(What you should do) In the records, from the first line up to and including the line with "pos(441,296)", swap "Wikipedia page preview" for "Wikipedia link preview" and give those lines again with nothing else changed. Leave the pictures out of your answer.

(Source material)
>> start
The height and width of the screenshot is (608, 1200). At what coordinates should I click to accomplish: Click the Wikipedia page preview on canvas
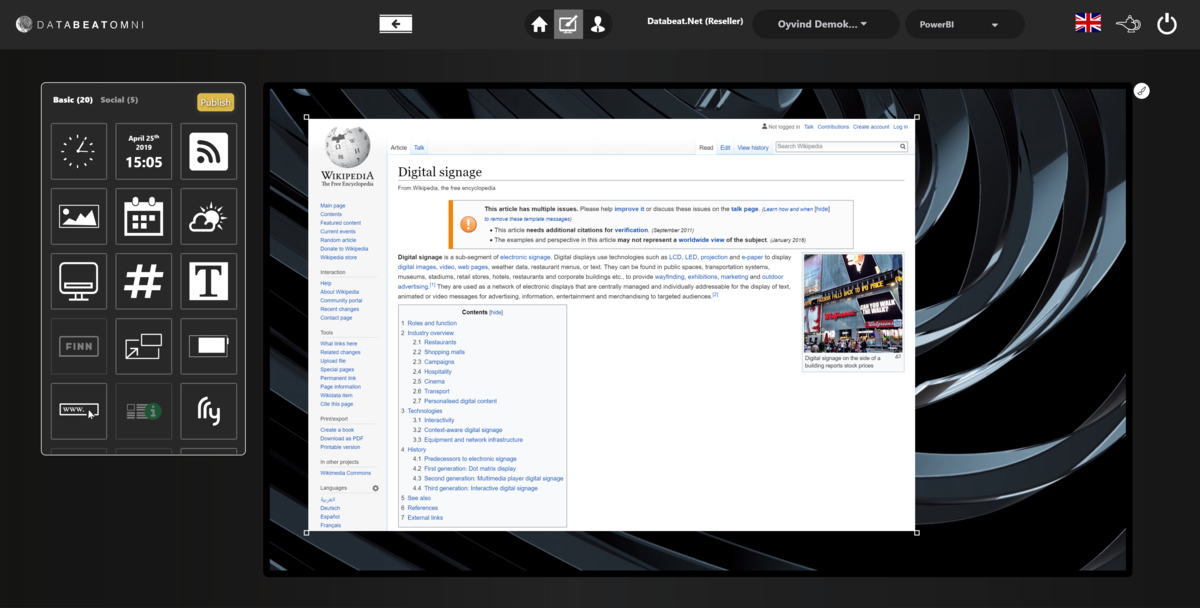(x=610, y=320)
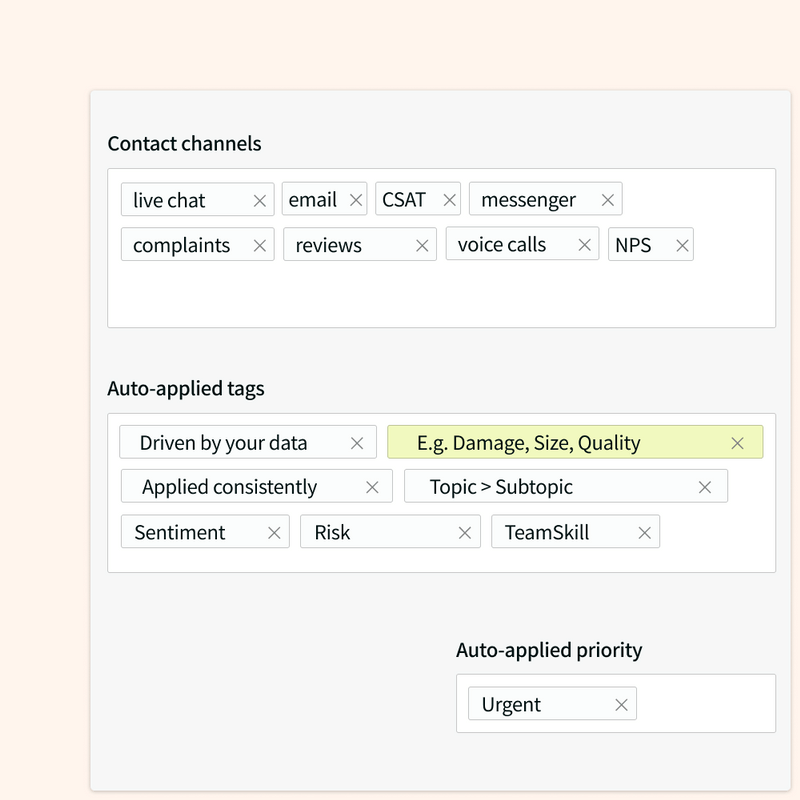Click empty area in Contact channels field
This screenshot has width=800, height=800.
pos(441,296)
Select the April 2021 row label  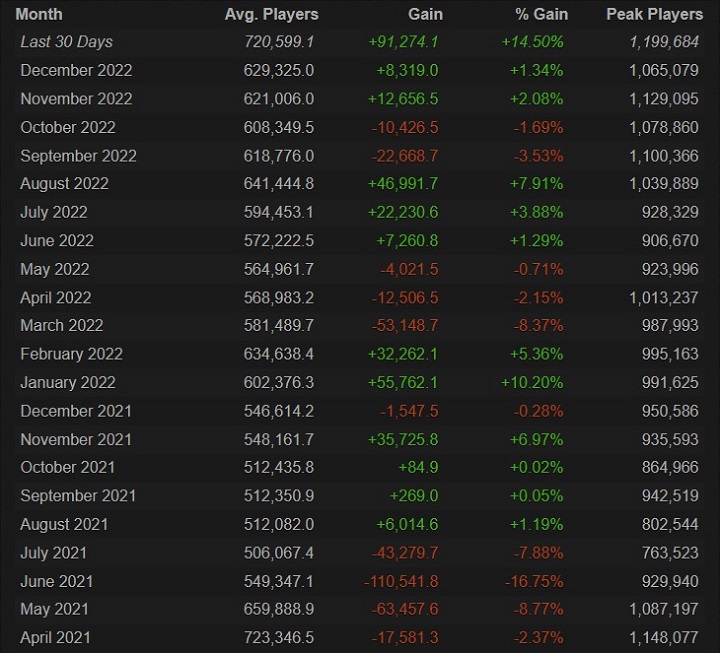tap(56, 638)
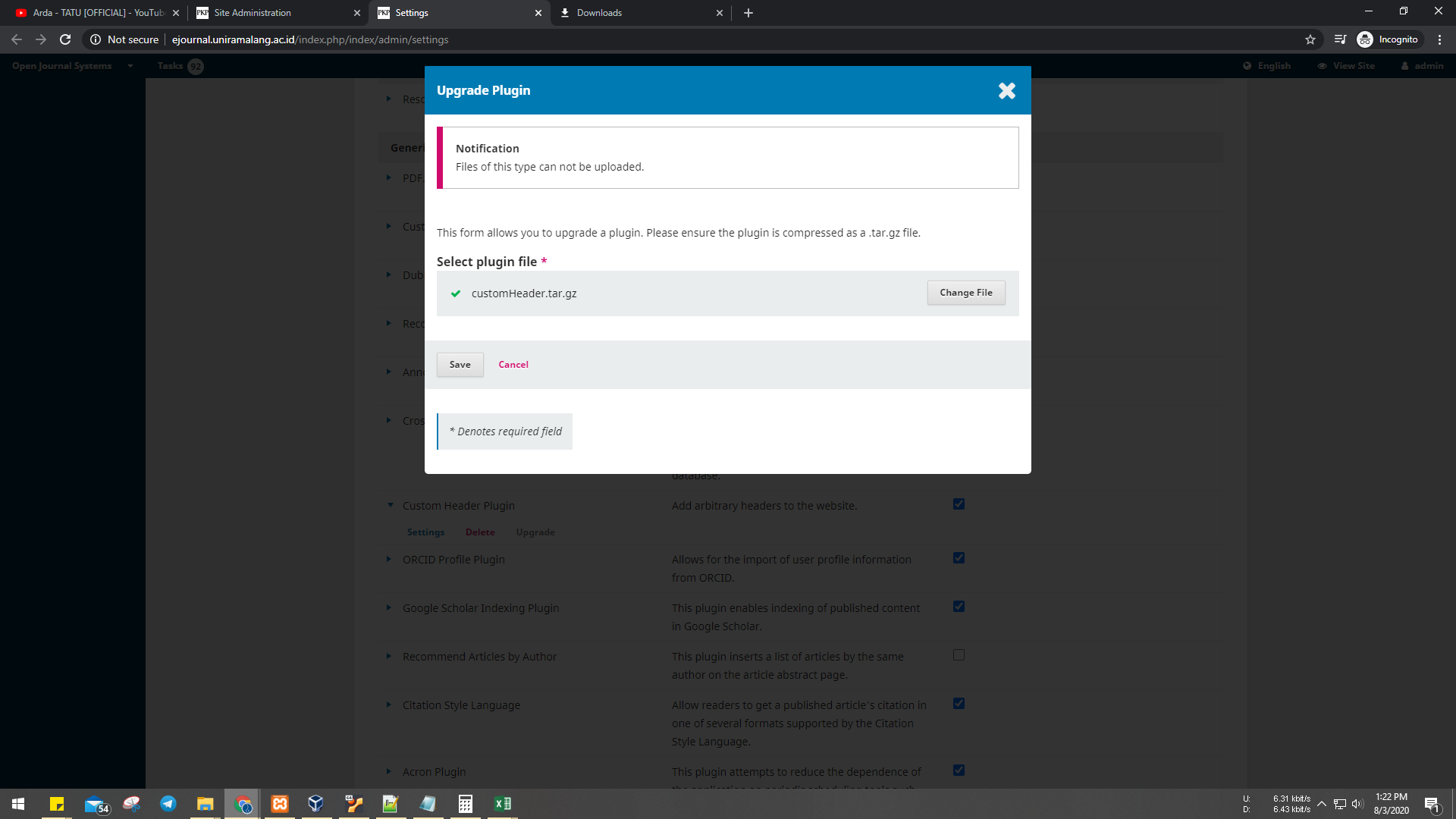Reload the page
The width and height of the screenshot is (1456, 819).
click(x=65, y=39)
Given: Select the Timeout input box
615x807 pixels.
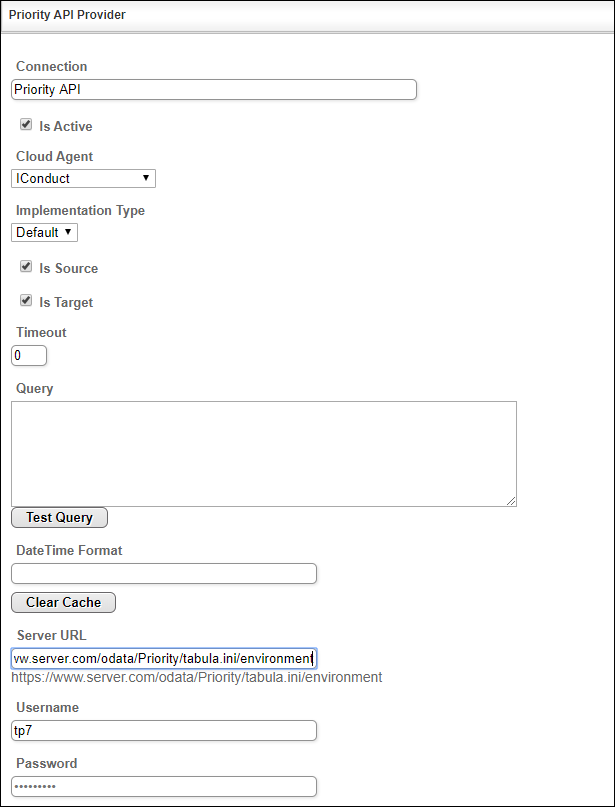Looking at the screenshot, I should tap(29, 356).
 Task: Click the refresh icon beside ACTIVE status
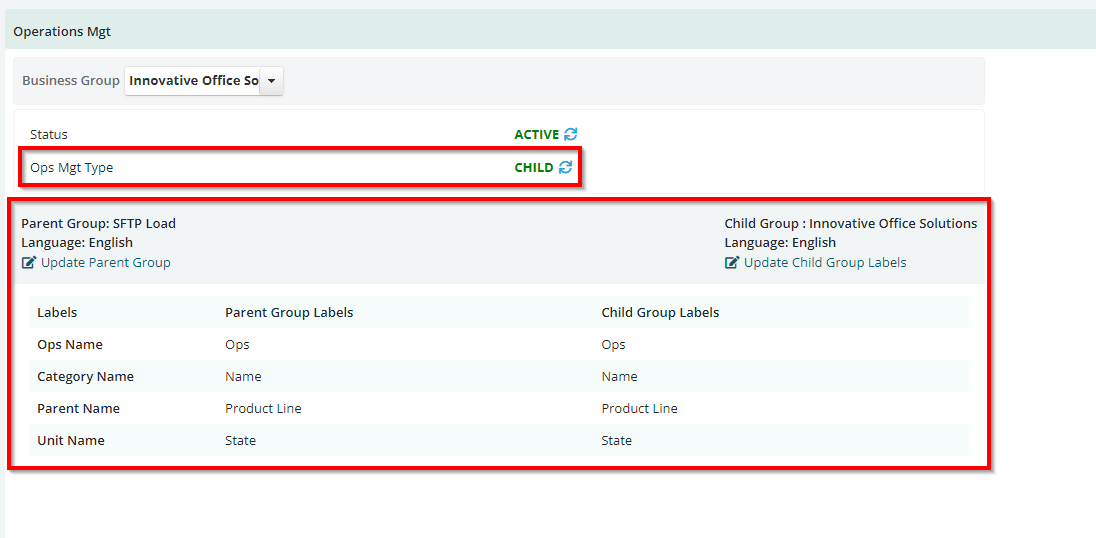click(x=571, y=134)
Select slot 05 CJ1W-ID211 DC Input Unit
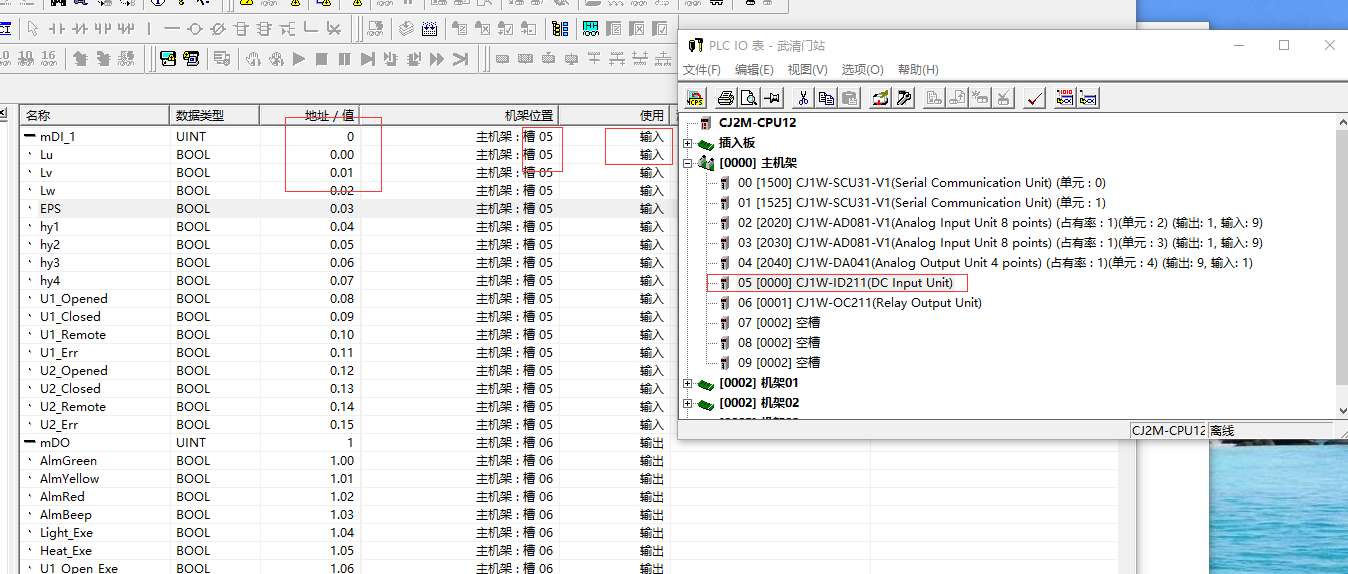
>> end
(Task output)
The height and width of the screenshot is (608, 1200). At what coordinates should I click to accomplish: Click the Wikipedia link preview on canvas
(x=610, y=320)
Click empty area in Contact channels field
This screenshot has width=800, height=800.
pos(441,296)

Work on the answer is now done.